Belajar melalui budaya.
Belajar melalui budaya merupakan metode yang
memberikan kesempatan kepada siswa untuk menunjukkan pencapaian pemahaman atau
makna yang diciptakannya dalam suatu mata pelajaran melalui ragam perwujudan
budaya.
Hal-hal yang perlu diperhatikan selama proses
belajar mengajar dengan model pembelajaran berbasis budaya lokal sebagai
berikut.
(a)
Memberikan kesempatan kepada siswa untuk
mengekspresikan pikiran-pikirannya, untuk mengakomodasikan konsep-konsep atau
keyakinan yang dimiliki siswa yang berakar pada sains tradisional.
(b)
Menyajikan kepada siswa contoh-contoh
keganjilan atau keajaiban yang sebenarnya hal biasa menurut konsep-konsep baku
sains.
(c)
Mendorong siswa untuk aktif bertanya.
(d)
Mendorong siswa untuk membuat serangkaian
skema-skema tentang konsep yang dikembangkan selama proses KBM.
Langkah-langkah yang harus dilakukan oleh guru
untuk mengembangkan model pembelajaran
berbasis budaya lokal adalah sebagai berikut.
(1)
Guru perlu mengidentifikasi pengetahuan awal
siswa tentang sains asli.
Identifikasi pengetahuan awal siswa tentang
sains asli bertujuan untuk menggali pikiran-pikiran siswa dalam rangka
mengakomodasikan konsep-konsep, prinsip-prinsip atau keyakinan yang dimiliki
siswa yang berakar pada budaya masyarakat di mana mereka berada. Ausubel menyatakan bahwa satu hal penting dilakukan
guru sebelum pembelajaran dilakukan adalah mengetahui apa yang telah diketahui
siswa.
(2)
Pembelajaran dalam kelompok.
Masyarakat tradisional cenderung melakukan
kegiatan secara berkelompok yang terbentuk secara sukarela dan informal.
Pembelajaran dalam bentuk kelompok merupakan pengembalian ke ciri pembelajaran
mereka yang bersifat indigenous (asli).
(3)
Guru berperan sebagai penegosiasi yang cerdas
dan arif.

__DATA SUMBER__
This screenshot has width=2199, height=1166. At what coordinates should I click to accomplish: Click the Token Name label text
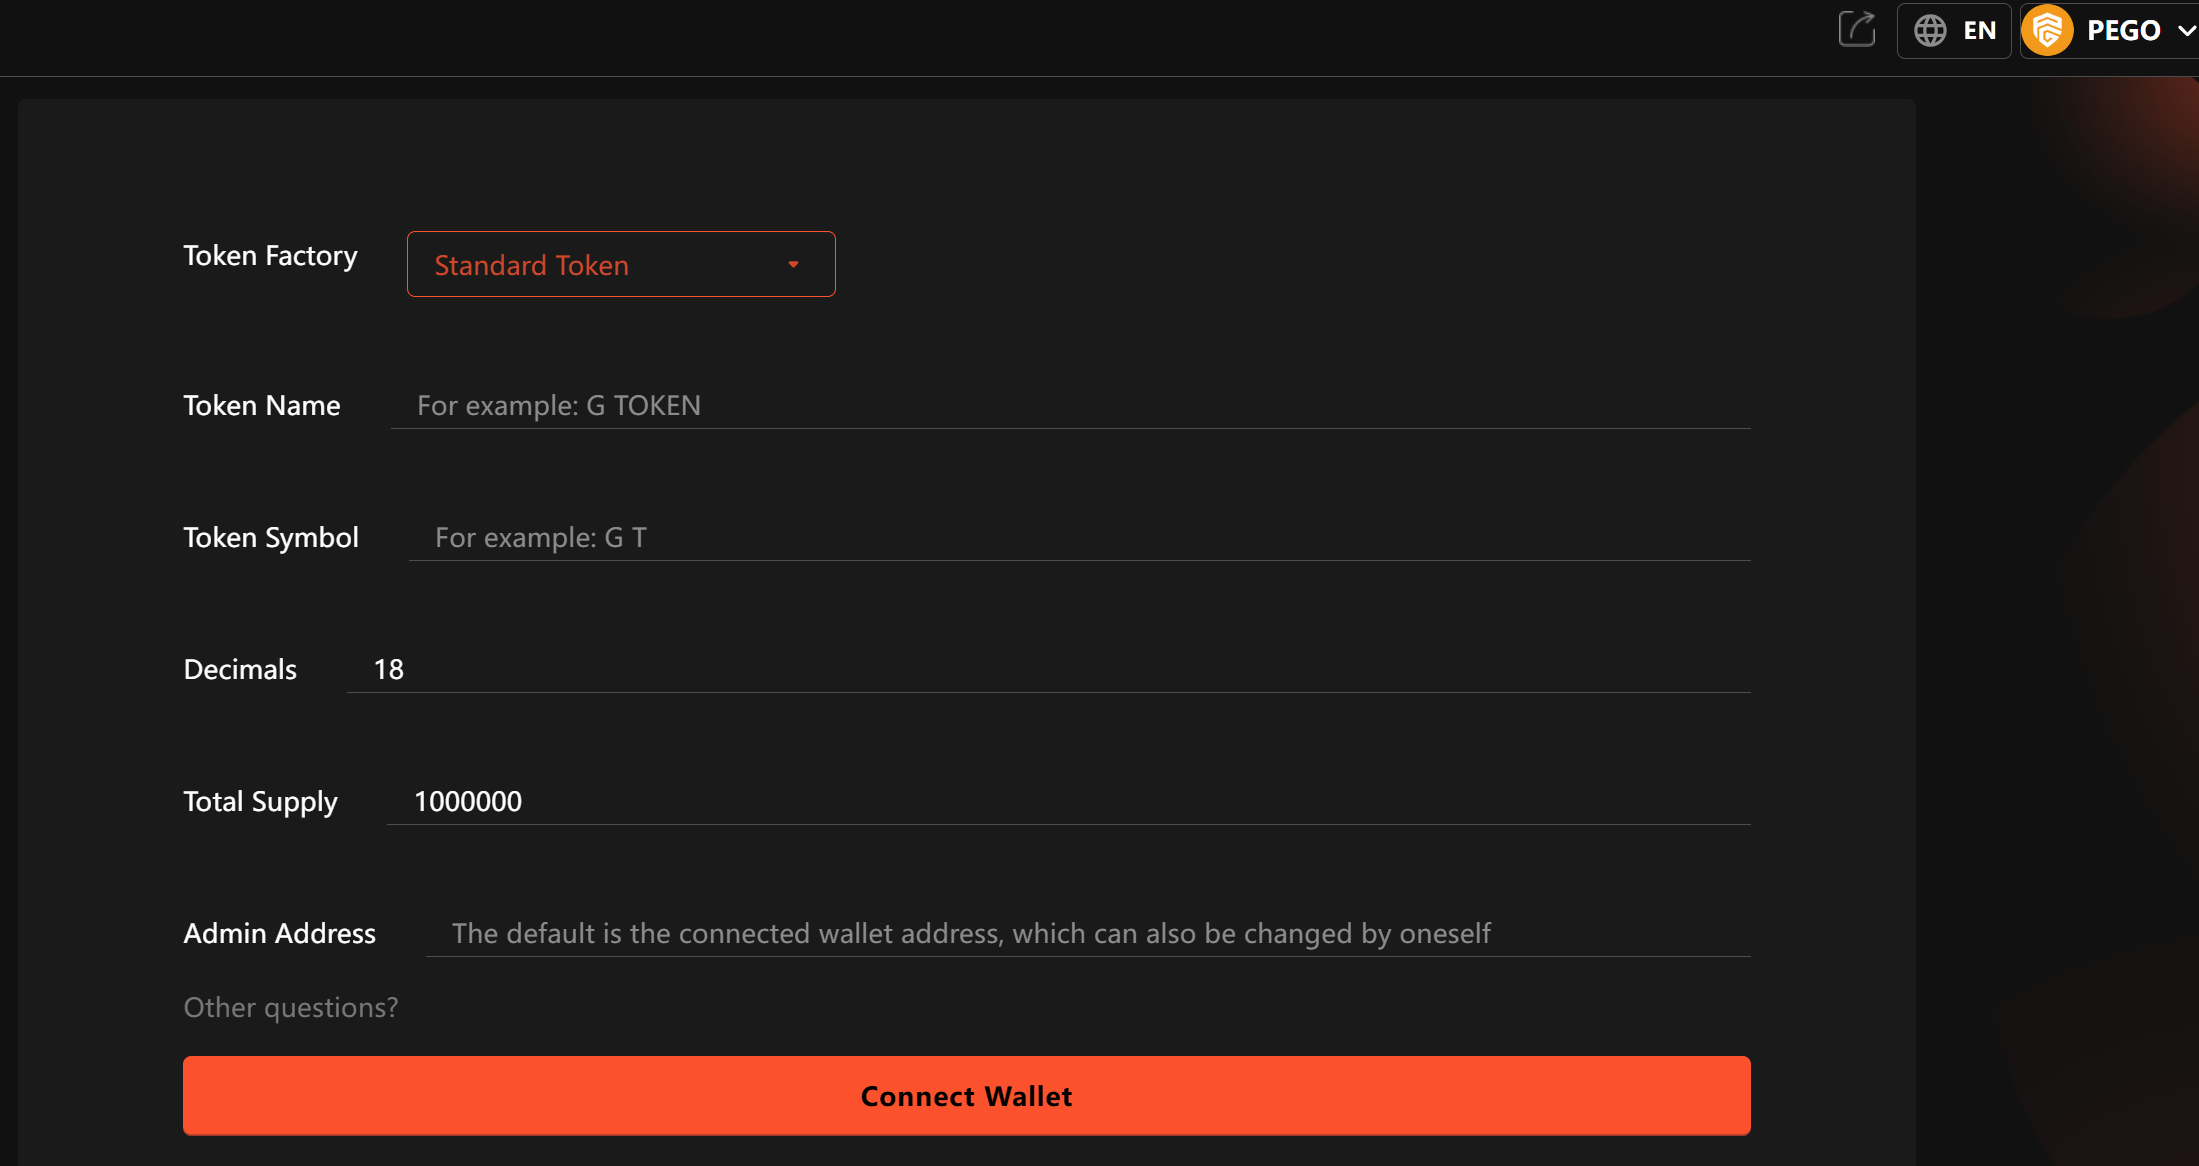click(262, 406)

__PETUNJUK TUGAS__
Ulangi kata demi kata bagian teks tentang pembelajaran berbasis budaya lokal di atas yang terletak antara "Hal-hal yang perlu" dan "untuk aktif bertanya.", dengan kedua batas tersebut ikut disertakan.

__JAWABAN TUGAS__
Hal-hal yang perlu diperhatikan selama proses
belajar mengajar dengan model pembelajaran berbasis budaya lokal sebagai
berikut.
(a)
Memberikan kesempatan kepada siswa untuk
mengekspresikan pikiran-pikirannya, untuk mengakomodasikan konsep-konsep atau
keyakinan yang dimiliki siswa yang berakar pada sains tradisional.
(b)
Menyajikan kepada siswa contoh-contoh
keganjilan atau keajaiban yang sebenarnya hal biasa menurut konsep-konsep baku
sains.
(c)
Mendorong siswa untuk aktif bertanya.